What is the most popular summer-blooming tree in Louisiana? Crape myrtles. Pretty easy question. Many crape myrtles are planted in our landscapes every year. The lovely, long-lasting blooms make them attractive. Most years, crape myrtles start blooming between mid-May and early June. Flowering continues for 80-100 days depending on the variety you have planted.
You will sometimes see crape myrtles not blooming well. Why? you might ask. There are several reasons. Here are some ideas to consider.
- How much new growth did your crape myrtles have this spring? Crape myrtles need to have new growth each spring. If your crape myrtles did not produce much new spring growth, they will not have many summer flowers. Crape myrtles make flowers on the current season’s growth, so late winter/early spring fertilization can aid crape myrtle flowering in the summer. It is not too late to fertilize this year if you did not do so earlier.

**Given task a**
Please add -133 to every coordinate in the answers and write out the listing again, requests included, starting with the line containing "Where should I click to: Click the 44" and going on through the line containing "Action: [411, 877]".
The text and the listing are unrelated to each other.

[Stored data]
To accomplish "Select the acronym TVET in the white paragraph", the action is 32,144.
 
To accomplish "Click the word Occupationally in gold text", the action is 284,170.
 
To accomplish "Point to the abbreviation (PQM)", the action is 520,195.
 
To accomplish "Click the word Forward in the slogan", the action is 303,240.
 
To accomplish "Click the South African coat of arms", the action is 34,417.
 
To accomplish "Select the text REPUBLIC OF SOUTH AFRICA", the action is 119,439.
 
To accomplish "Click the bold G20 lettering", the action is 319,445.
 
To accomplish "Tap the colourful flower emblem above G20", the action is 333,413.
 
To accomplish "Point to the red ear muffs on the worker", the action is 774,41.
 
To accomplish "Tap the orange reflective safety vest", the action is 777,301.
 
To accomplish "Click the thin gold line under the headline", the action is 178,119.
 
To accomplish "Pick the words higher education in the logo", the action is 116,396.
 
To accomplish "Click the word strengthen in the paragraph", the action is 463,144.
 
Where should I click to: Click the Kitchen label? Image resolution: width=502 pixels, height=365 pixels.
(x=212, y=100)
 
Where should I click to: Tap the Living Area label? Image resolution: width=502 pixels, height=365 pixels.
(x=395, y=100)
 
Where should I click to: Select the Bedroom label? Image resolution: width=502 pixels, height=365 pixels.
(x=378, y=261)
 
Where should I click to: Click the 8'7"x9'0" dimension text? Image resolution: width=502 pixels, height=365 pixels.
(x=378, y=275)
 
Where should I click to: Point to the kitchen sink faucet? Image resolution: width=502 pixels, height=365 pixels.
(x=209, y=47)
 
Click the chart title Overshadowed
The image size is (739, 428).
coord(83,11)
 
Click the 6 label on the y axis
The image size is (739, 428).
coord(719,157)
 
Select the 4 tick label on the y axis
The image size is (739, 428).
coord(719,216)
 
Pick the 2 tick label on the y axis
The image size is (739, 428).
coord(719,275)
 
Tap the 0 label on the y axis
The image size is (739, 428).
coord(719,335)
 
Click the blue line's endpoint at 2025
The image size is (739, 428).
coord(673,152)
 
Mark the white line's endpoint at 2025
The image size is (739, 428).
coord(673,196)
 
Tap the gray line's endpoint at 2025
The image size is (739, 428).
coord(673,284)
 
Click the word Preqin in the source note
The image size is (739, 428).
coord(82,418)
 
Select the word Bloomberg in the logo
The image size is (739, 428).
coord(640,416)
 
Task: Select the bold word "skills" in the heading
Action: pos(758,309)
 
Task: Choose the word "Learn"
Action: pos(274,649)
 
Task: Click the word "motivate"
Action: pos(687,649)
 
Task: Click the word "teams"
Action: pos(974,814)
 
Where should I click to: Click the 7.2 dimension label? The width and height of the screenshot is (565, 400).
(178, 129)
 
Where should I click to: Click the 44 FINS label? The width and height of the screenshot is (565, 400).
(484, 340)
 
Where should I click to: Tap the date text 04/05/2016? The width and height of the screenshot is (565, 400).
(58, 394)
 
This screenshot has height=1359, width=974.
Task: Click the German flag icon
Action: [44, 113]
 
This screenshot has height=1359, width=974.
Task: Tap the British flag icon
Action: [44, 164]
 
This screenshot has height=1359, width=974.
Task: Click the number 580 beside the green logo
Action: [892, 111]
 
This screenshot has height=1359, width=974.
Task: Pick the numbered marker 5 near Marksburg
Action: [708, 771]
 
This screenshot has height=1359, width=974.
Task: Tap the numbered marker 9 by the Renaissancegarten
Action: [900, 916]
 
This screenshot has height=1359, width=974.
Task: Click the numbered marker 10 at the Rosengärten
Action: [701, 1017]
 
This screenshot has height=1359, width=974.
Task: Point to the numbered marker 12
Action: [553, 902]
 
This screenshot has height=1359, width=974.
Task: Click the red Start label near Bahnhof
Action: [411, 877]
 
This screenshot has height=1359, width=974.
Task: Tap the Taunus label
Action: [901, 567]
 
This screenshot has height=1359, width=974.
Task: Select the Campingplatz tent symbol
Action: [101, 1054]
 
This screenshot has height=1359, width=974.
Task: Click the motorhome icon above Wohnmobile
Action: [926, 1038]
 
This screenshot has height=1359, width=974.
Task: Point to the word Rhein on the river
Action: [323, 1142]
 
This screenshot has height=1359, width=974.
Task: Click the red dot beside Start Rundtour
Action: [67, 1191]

**Given task b**
Name every season of the year mentioned in the crape myrtle text.

**Full response a**
Where should I click to: Click the 44 FINS label? The width and height of the screenshot is (565, 400).
(351, 207)
 
Where should I click to: Tap the date text 04/05/2016? The width and height of the screenshot is (565, 400).
(-75, 261)
 
This screenshot has height=1359, width=974.
Task: Click the German flag icon
Action: [-89, -20]
 
This screenshot has height=1359, width=974.
Task: Tap the British flag icon
Action: [-89, 31]
 
This screenshot has height=1359, width=974.
Task: Click the number 580 beside the green logo
Action: [759, -22]
 
This screenshot has height=1359, width=974.
Task: Pick the numbered marker 5 near Marksburg
Action: [575, 638]
 
This screenshot has height=1359, width=974.
Task: Tap the numbered marker 9 by the Renaissancegarten
Action: [767, 783]
 
This screenshot has height=1359, width=974.
Task: Click the numbered marker 10 at the Rosengärten
Action: [568, 884]
 
This screenshot has height=1359, width=974.
Task: Point to the numbered marker 12
Action: [420, 769]
 
This screenshot has height=1359, width=974.
Task: Click the red Start label near Bahnhof
Action: [278, 744]

**Full response b**
summer, spring, winter